What you are asked to do => Give again, exactly as written, the lines of the records below from the line with "[Home] (61, 78)" to the line with "[Advertisement]". Both end lines count; pictures do not.

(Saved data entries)
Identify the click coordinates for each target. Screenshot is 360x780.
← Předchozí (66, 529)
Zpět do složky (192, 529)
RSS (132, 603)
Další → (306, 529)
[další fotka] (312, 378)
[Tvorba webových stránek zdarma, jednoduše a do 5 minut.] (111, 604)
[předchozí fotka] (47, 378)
---
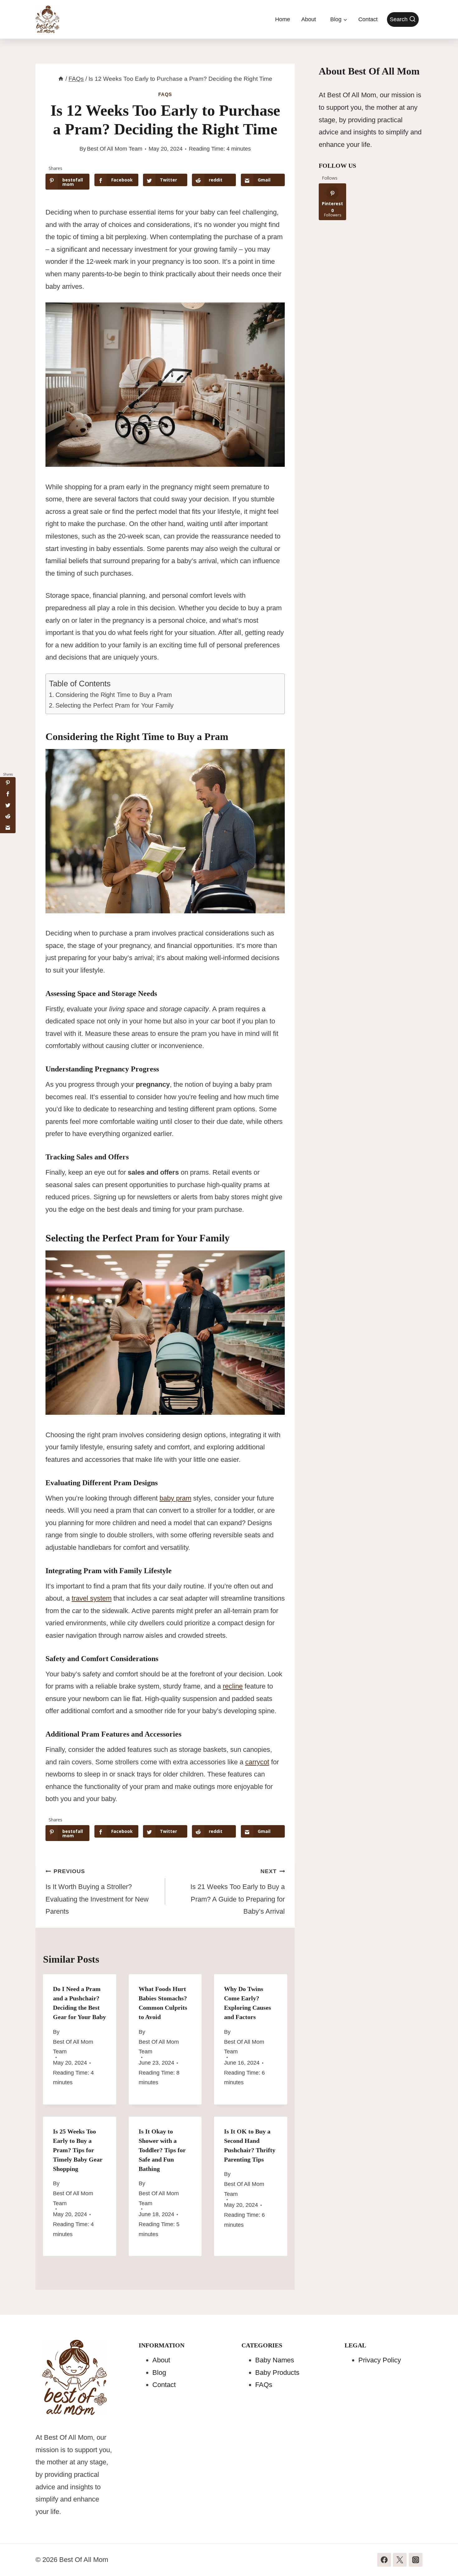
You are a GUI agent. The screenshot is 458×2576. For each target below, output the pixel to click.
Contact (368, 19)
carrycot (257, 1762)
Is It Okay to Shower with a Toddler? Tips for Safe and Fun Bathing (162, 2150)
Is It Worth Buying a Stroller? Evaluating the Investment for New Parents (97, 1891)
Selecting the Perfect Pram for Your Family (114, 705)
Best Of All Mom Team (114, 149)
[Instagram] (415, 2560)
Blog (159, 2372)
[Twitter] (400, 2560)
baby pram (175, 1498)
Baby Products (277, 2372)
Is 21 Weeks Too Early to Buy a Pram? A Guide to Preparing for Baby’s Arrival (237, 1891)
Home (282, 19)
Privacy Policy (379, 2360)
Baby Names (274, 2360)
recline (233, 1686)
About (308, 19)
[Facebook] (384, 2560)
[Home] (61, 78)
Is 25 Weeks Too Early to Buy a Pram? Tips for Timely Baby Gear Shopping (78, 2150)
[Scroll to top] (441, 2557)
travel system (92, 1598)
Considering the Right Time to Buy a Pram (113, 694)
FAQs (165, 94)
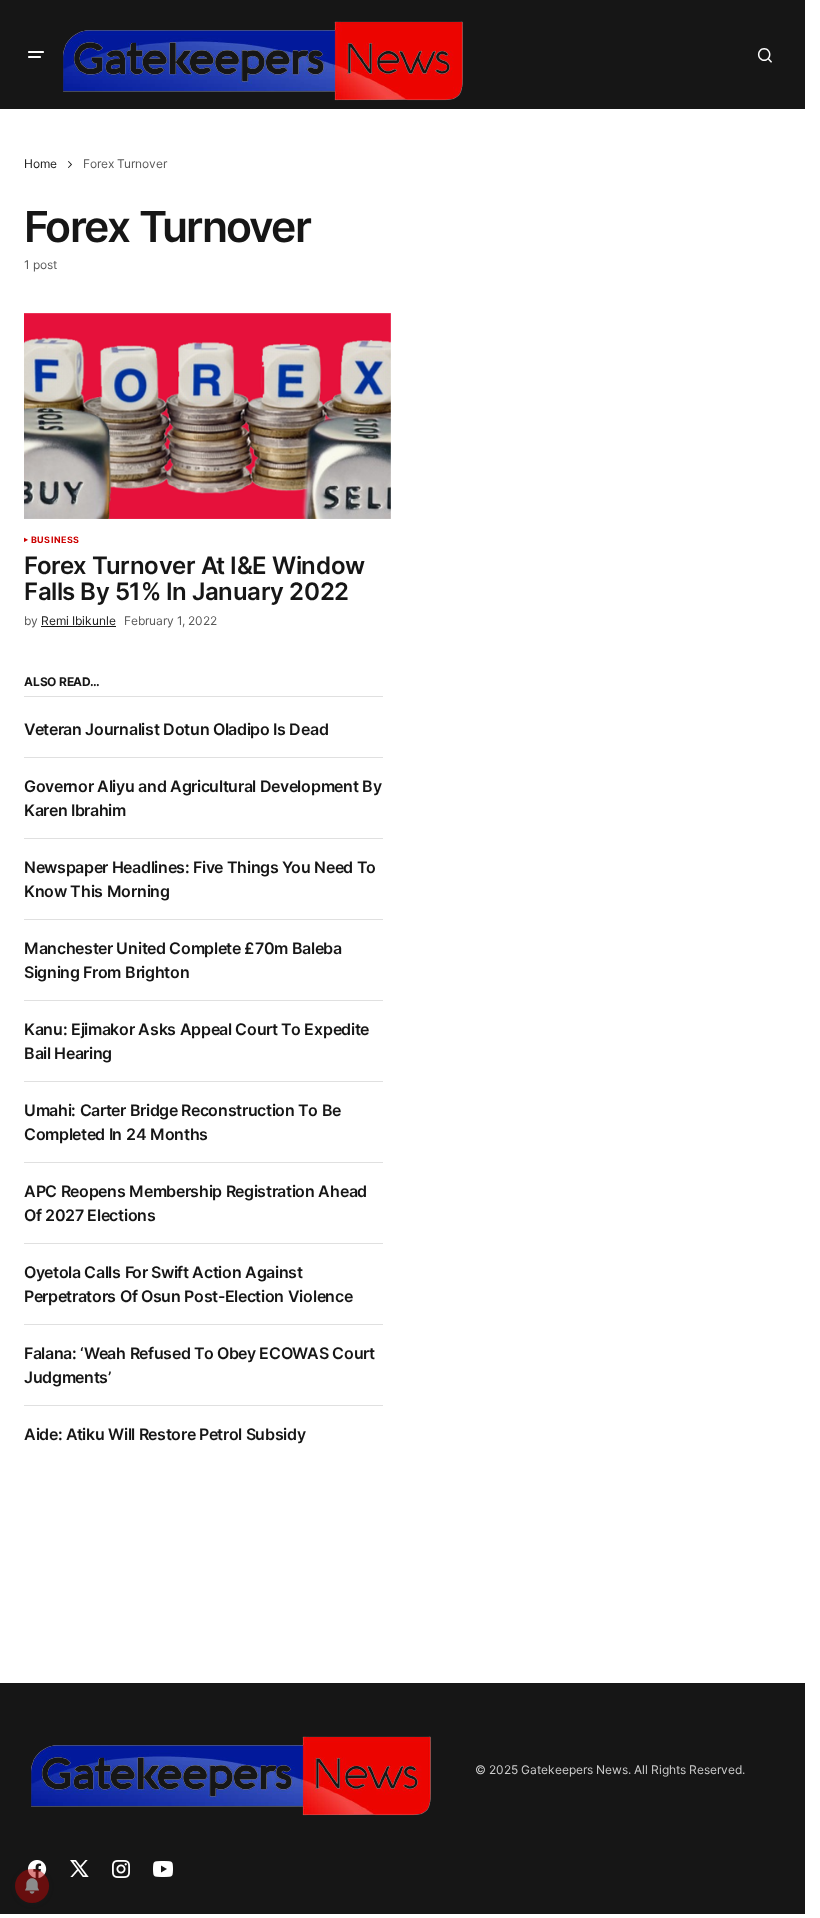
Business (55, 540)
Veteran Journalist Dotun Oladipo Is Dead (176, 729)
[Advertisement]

Exercise output =>
[Home] (61, 78)
Is 25 Weeks Too Early to Buy a Pram? Tips for Timely Baby Gear Shopping (78, 2150)
[Scroll to top] (441, 2557)
travel system (92, 1598)
Considering the Right Time to Buy a Pram (113, 694)
FAQs (165, 94)
Business (55, 540)
Veteran Journalist Dotun Oladipo Is Dead (176, 729)
[Advertisement]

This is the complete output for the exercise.